- **Data for this exercise**:
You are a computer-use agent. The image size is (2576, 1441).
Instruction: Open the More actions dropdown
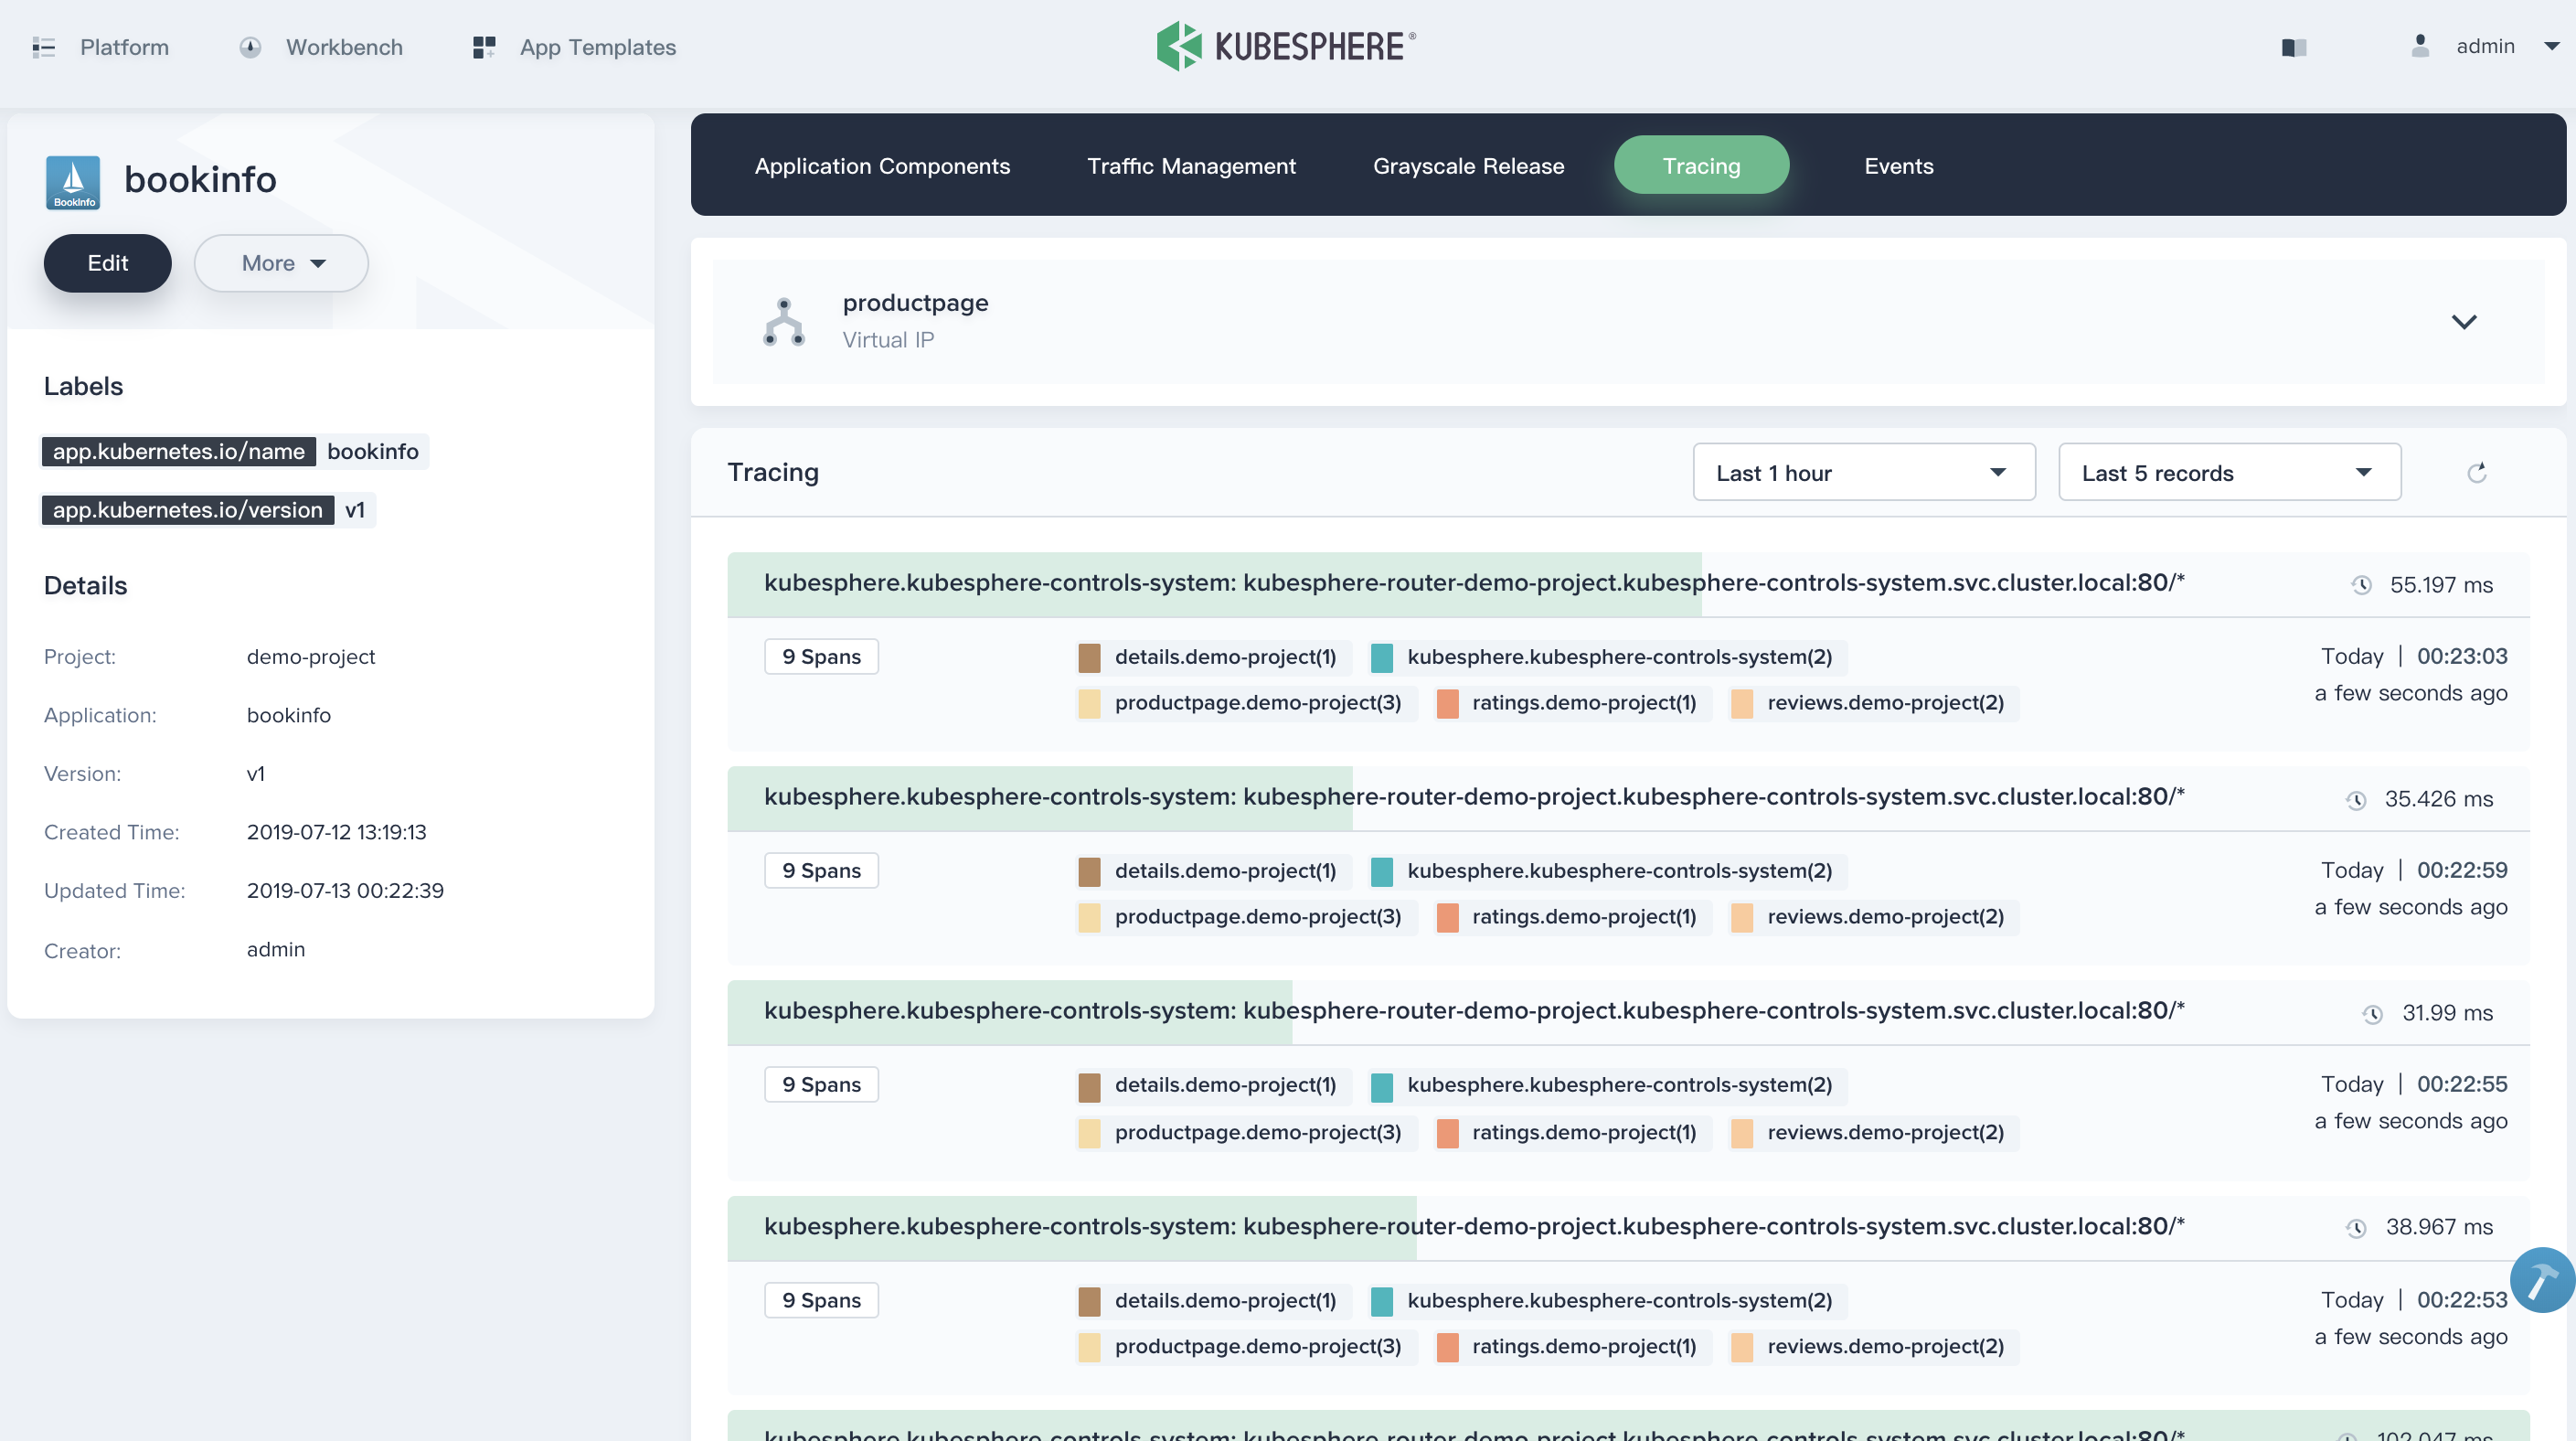coord(281,263)
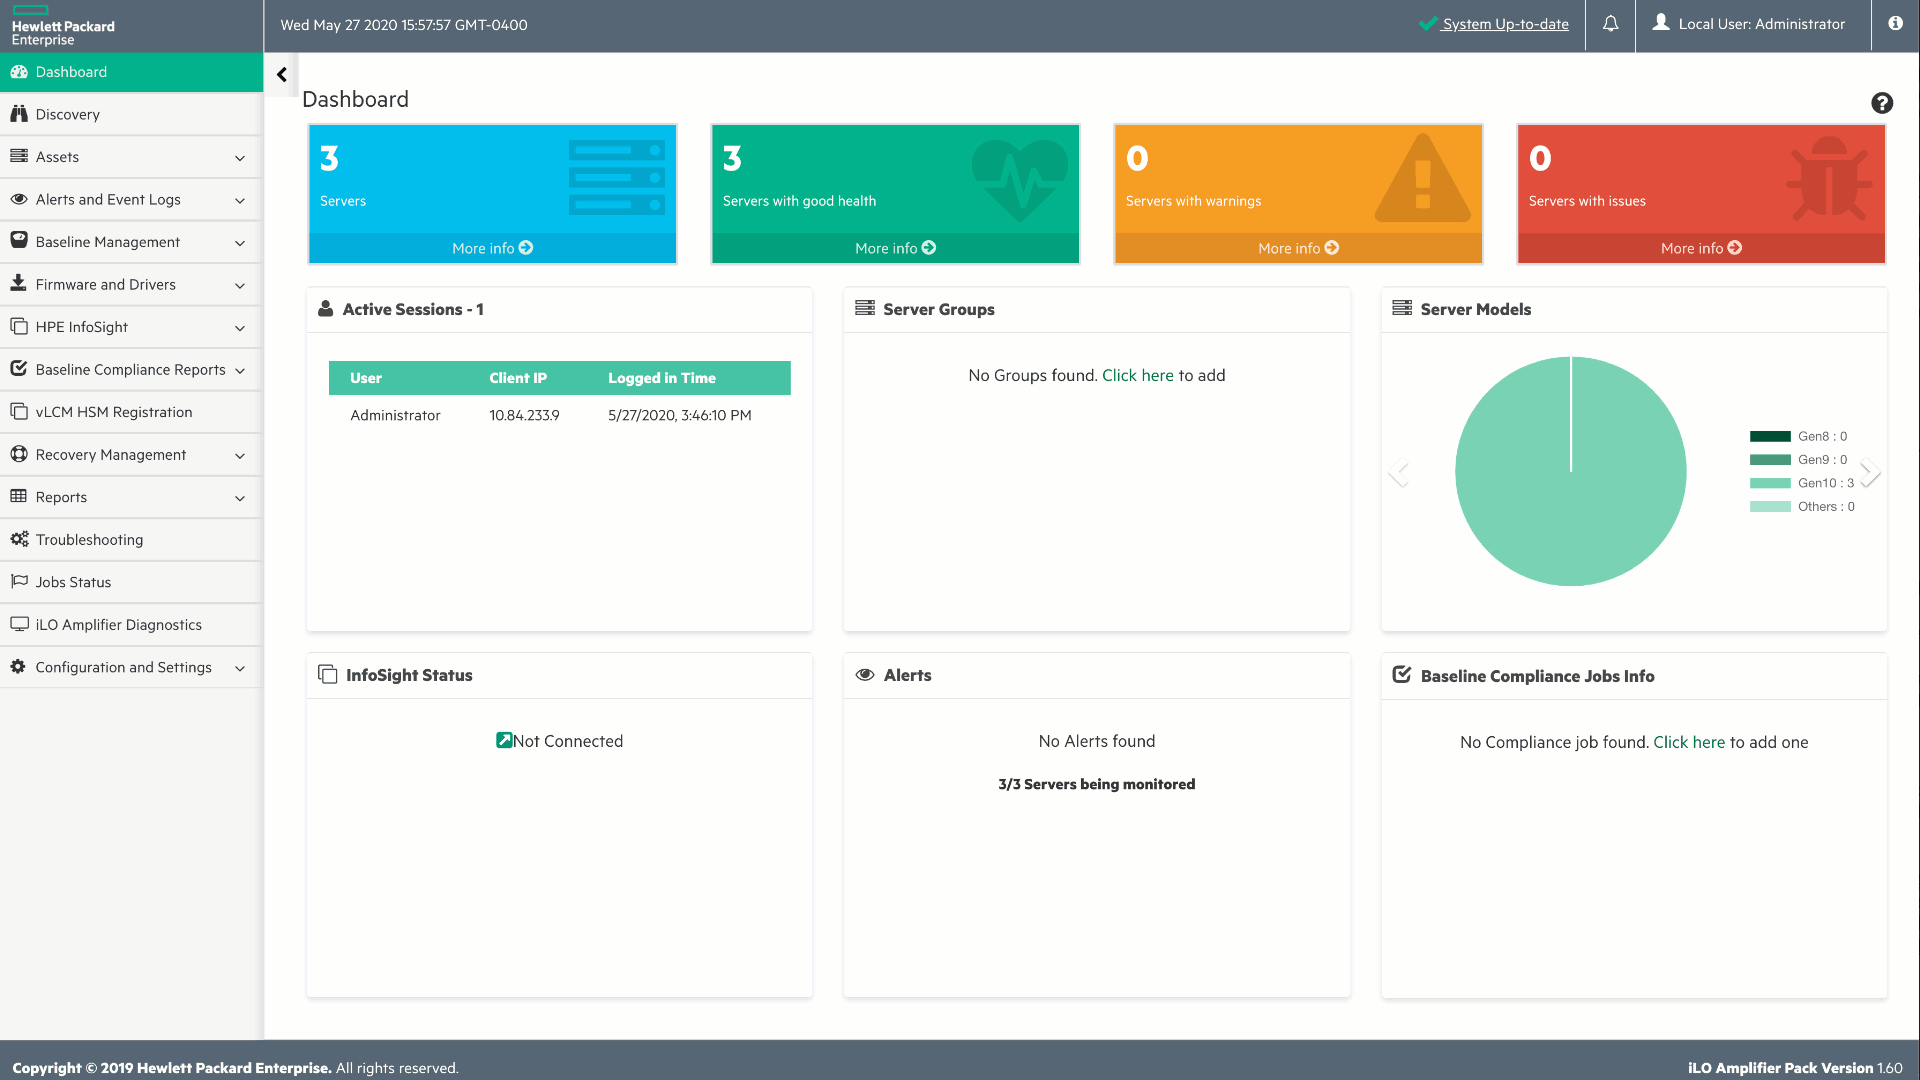Collapse sidebar with the left arrow
The image size is (1920, 1080).
coord(282,75)
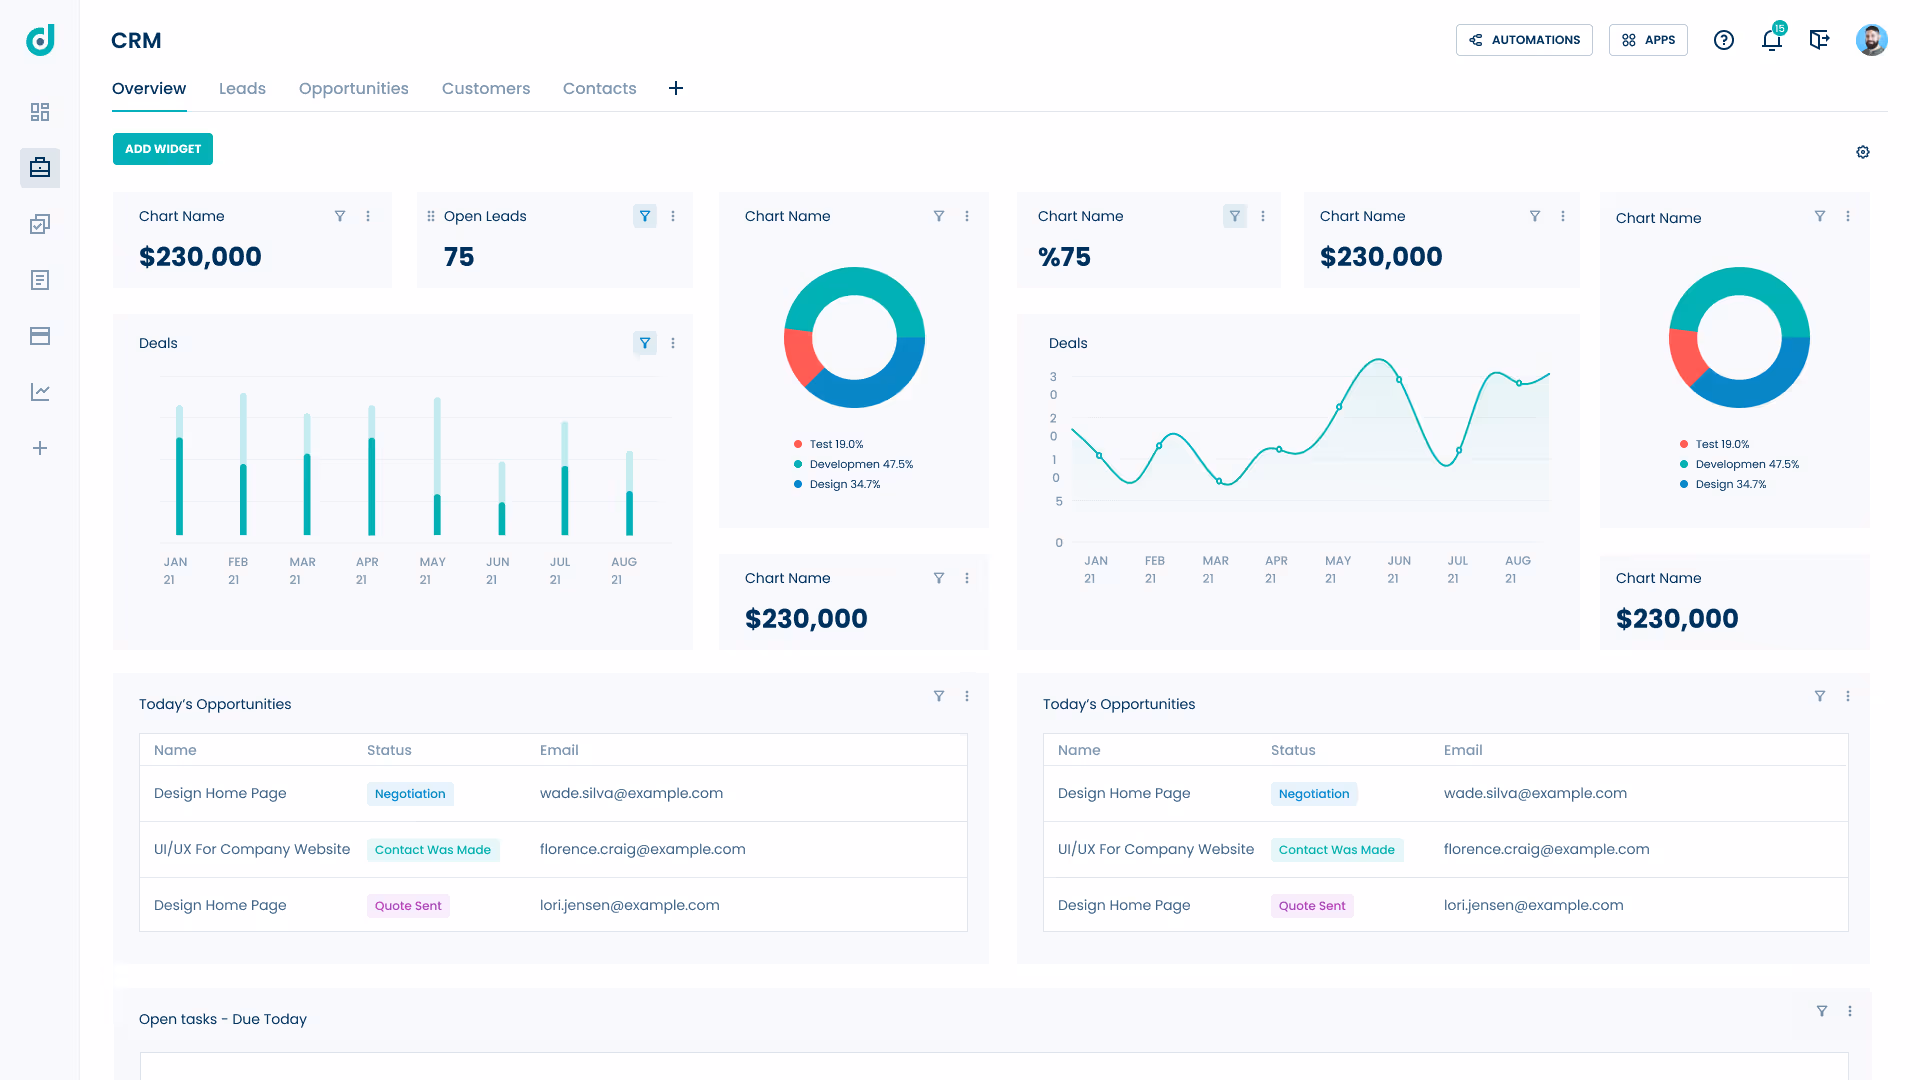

- **Problem details**: Please restate all of the listing above word for word, with no pictures.

- **Expected answer**:
You are a computer-use agent. The image size is (2576, 1441).
Instruction: Open the More actions dropdown
coord(281,263)
Collapse sidebar with the left arrow
The image size is (1920, 1080).
coord(282,75)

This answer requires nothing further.